Questions remain as to whether this will happen immediately or be postponed until after the Republican National Convention.
After reviewing the initial findings of the probe, James Murdoch is said to be arguing that Ailes should be presented with a choice this week to resign or face being fired. Lachlan is more aligned with their father, who thinks that no action should be taken until after the GOP convention this week. Another source confirms that all three are in agreement that Ailes needs to go.
Gretchen Carlson, a daytime TV host was the first women to accuse Ailes of sexual harassment — publicly, but not the last.

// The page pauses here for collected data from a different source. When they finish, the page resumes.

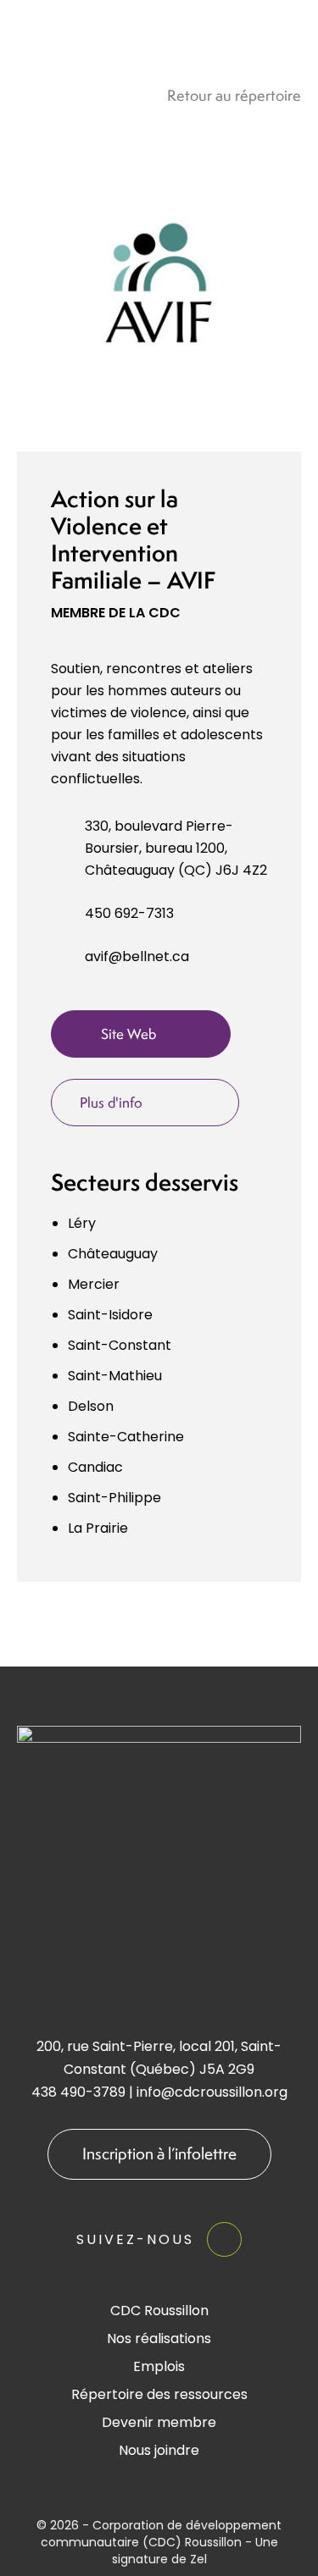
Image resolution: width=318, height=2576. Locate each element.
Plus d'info (111, 1102)
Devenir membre (159, 2422)
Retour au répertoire (234, 95)
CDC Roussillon (159, 2310)
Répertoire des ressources (159, 2394)
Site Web (128, 1034)
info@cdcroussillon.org (212, 2092)
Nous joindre (159, 2450)
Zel (198, 2559)
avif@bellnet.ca (137, 956)
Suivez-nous (135, 2239)
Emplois (159, 2366)
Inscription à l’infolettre (159, 2153)
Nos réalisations (159, 2338)
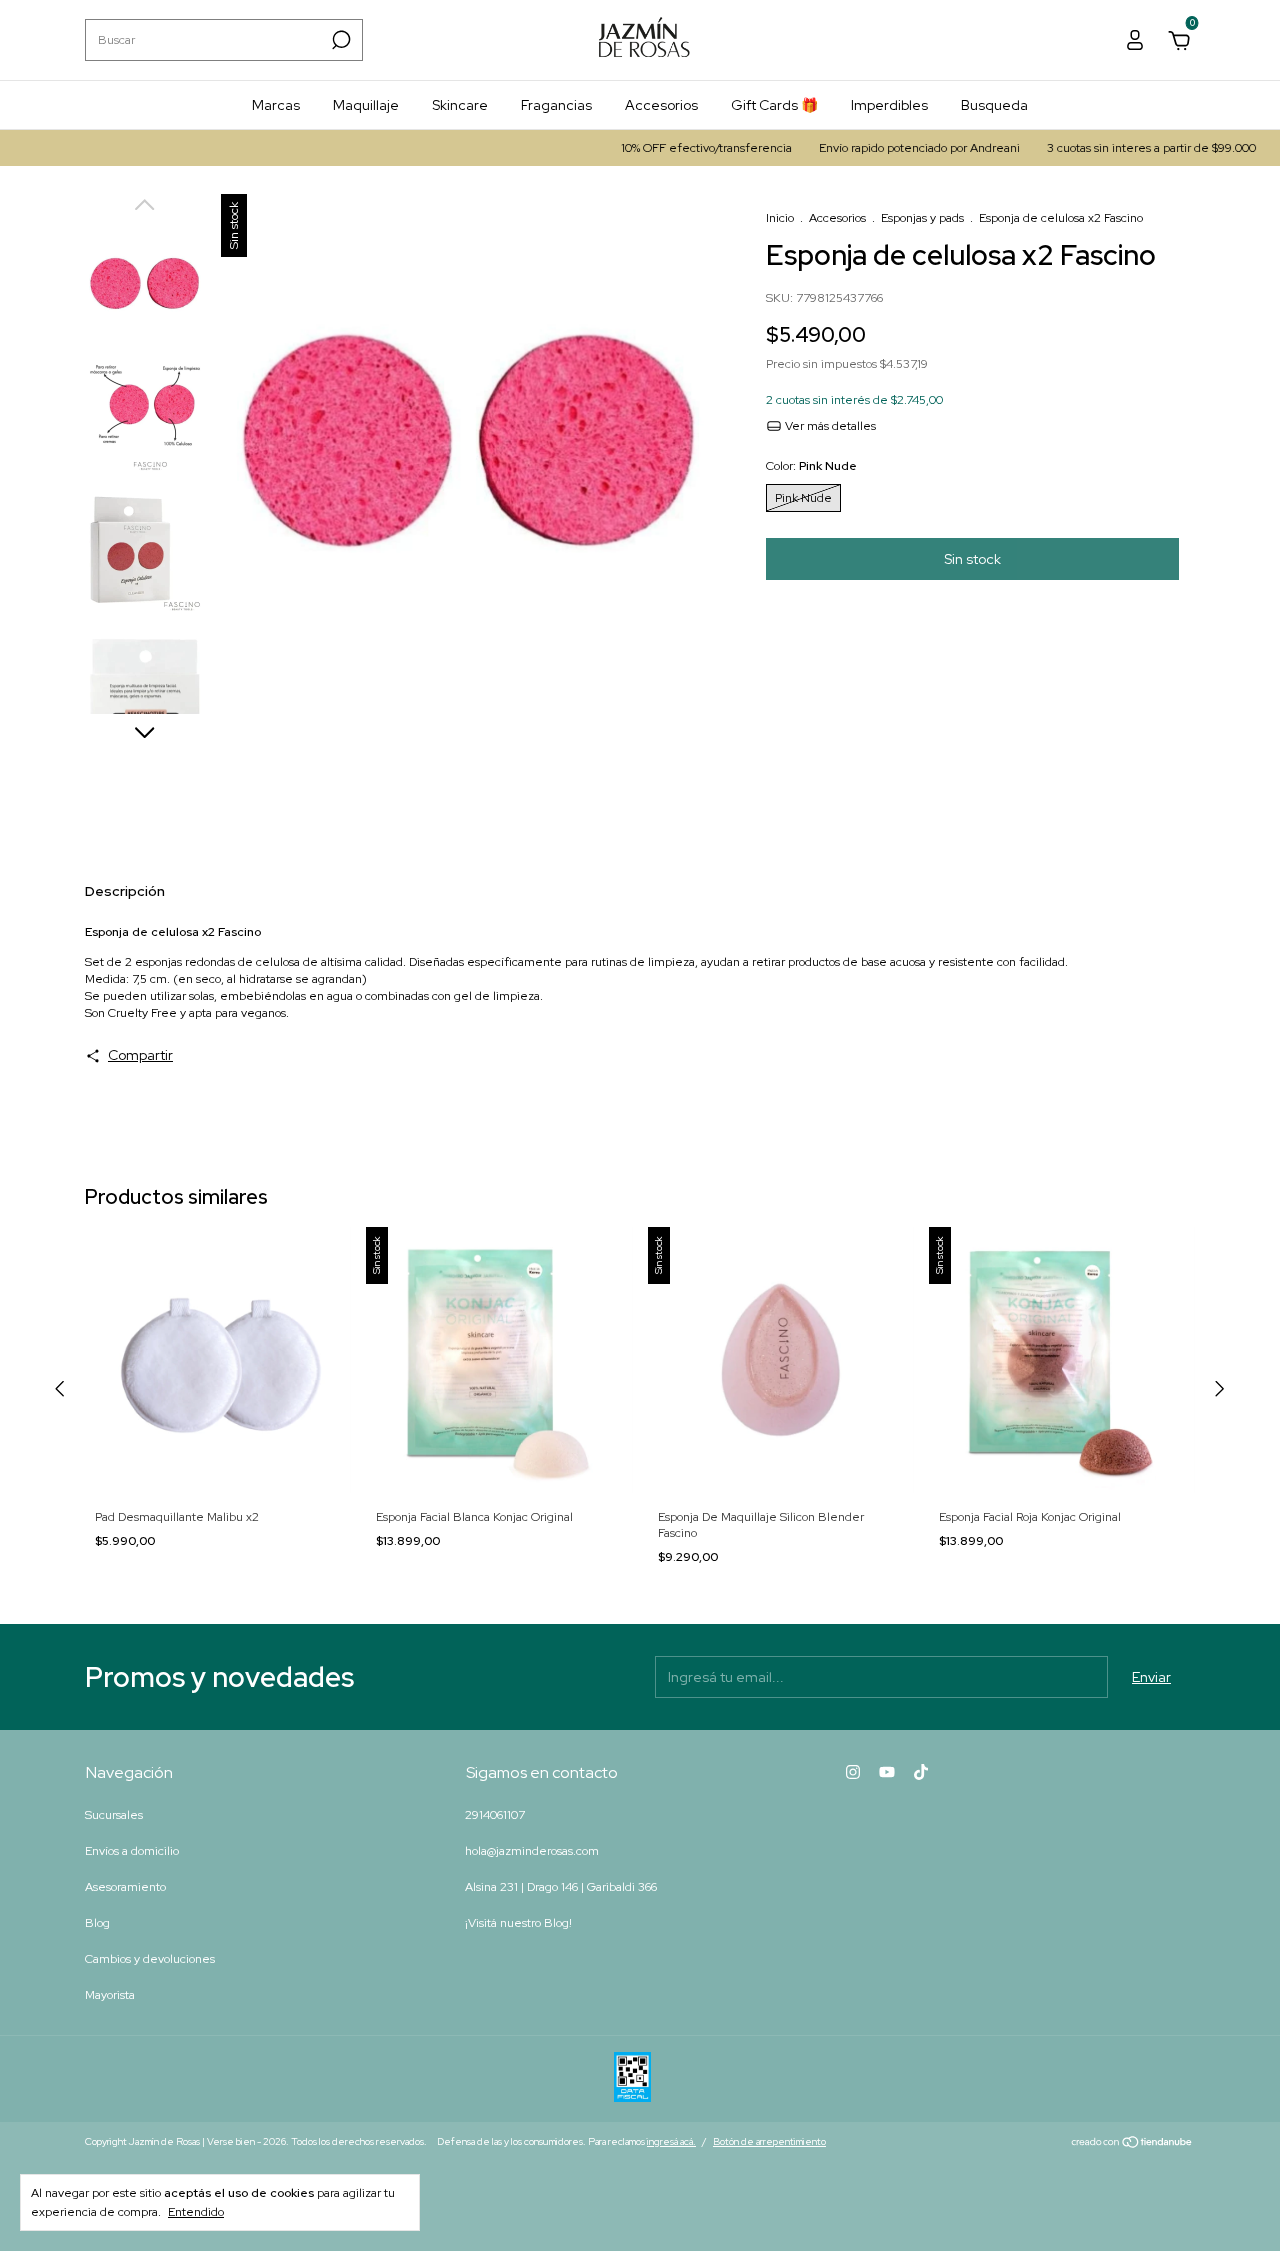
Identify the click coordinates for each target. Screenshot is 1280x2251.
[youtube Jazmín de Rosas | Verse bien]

And it appears Carlson won’t be the last, either. In recent days, more than a dozen women have contacted Carlson’s New Jersey–based attorney, Nancy Erika Smith, and made detailed allegations of sexual harassment by Ailes over a 25-year period, dating back to the 1960s, when he was a producer on The Mike Douglas Show. “These are women who have never told these stories until now,” Smith told me. “Some are in a lot of pain.” Taken together, these stories portray Ailes as a boss who spoke openly of expecting women to perform sexual favors in exchange for job opportunities. “He said that’s how all these men in media and politics work — everyone’s got their friend,” recalled Kellie Boyle, who says Ailes propositioned her in 1989, shortly after he helped George H.W. Bush become president by serving as his chief media strategist.